Once you reach the line containing "MongoDB (147, 1527)", reproduce it and every later line exactly, through the end of the data.
** AVAILABLE DATA follows **
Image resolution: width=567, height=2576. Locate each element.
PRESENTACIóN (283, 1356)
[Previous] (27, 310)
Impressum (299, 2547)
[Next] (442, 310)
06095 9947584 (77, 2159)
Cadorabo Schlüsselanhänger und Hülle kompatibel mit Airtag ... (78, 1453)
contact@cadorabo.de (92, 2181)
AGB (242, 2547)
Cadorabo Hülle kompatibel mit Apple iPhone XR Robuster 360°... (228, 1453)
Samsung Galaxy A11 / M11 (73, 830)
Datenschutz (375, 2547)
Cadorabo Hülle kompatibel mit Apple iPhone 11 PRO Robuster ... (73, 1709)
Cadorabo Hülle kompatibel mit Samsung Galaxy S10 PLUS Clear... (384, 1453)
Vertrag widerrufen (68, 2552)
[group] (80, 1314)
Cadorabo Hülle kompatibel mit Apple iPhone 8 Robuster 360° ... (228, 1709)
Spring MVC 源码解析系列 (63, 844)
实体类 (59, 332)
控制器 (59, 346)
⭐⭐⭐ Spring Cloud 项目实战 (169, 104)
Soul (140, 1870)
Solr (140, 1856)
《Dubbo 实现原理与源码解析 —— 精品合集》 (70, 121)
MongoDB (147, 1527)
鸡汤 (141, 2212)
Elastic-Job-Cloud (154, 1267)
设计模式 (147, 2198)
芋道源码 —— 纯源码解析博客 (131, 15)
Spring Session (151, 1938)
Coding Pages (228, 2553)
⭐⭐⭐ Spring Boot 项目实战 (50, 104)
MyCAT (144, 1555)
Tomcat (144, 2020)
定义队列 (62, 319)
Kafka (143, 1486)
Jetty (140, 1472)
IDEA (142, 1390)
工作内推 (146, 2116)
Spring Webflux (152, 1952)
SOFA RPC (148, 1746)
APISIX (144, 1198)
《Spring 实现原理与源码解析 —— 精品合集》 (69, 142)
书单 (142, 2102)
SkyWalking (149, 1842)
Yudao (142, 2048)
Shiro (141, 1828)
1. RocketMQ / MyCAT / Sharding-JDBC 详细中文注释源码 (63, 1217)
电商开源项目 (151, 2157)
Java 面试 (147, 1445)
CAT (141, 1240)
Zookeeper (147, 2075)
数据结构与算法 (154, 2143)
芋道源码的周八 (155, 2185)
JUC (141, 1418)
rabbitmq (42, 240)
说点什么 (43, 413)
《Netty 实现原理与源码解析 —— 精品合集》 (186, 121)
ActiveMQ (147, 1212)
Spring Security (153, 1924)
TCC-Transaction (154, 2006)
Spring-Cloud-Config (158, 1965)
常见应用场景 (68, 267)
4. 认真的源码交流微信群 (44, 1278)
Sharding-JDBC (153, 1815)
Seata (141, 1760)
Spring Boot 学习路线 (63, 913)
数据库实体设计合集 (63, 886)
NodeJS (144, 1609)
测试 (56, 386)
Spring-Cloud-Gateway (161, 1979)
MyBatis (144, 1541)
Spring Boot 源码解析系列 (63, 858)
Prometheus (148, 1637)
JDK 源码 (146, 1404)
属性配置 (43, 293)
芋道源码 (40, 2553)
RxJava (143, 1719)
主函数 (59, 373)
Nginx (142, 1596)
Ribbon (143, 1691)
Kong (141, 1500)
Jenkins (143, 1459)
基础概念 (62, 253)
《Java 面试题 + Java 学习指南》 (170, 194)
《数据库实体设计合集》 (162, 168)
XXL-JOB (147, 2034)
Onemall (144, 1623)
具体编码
** End of AVAILABLE DATA **
EXPECTED ANSWER:
MongoDB (147, 1527)
鸡汤 (141, 2212)
Elastic-Job-Cloud (154, 1267)
设计模式 (147, 2198)
芋道源码 —— 纯源码解析博客 (131, 15)
Spring Session (151, 1938)
Coding Pages (228, 2553)
⭐⭐⭐ Spring Boot 项目实战 (50, 104)
MyCAT (144, 1555)
Tomcat (144, 2020)
定义队列 (62, 319)
Kafka (143, 1486)
Jetty (140, 1472)
IDEA (142, 1390)
工作内推 (146, 2116)
Spring Webflux (152, 1952)
SOFA RPC (148, 1746)
APISIX (144, 1198)
《Spring 实现原理与源码解析 —— 精品合集》 (69, 142)
书单 (142, 2102)
SkyWalking (149, 1842)
Yudao (142, 2048)
Shiro (141, 1828)
1. RocketMQ / MyCAT / Sharding-JDBC 详细中文注释源码 (63, 1217)
电商开源项目 (151, 2157)
Java 面试 (147, 1445)
CAT (141, 1240)
Zookeeper (147, 2075)
数据结构与算法 (154, 2143)
芋道源码的周八 (155, 2185)
JUC (141, 1418)
rabbitmq (42, 240)
说点什么 (43, 413)
《Netty 实现原理与源码解析 —— 精品合集》 (186, 121)
ActiveMQ (147, 1212)
Spring Security (153, 1924)
TCC-Transaction (154, 2006)
Spring-Cloud-Config (158, 1965)
常见应用场景 (68, 267)
4. 认真的源码交流微信群 (44, 1278)
Sharding-JDBC (153, 1815)
Seata (141, 1760)
Spring Boot 学习路线 (63, 913)
数据库实体设计合集 (63, 886)
NodeJS (144, 1609)
测试 (56, 386)
Spring-Cloud-Gateway (161, 1979)
MyBatis (144, 1541)
Spring Boot 源码解析系列 (63, 858)
Prometheus (148, 1637)
JDK 源码 (146, 1404)
属性配置 (43, 293)
芋道源码 (40, 2553)
RxJava (143, 1719)
主函数 (59, 373)
Nginx (142, 1596)
Ribbon (143, 1691)
Kong (141, 1500)
Jenkins (143, 1459)
基础概念 (62, 253)
《Java 面试题 + Java 学习指南》 (170, 194)
《数据库实体设计合集》 (162, 168)
XXL-JOB (147, 2034)
Onemall (144, 1623)
具体编码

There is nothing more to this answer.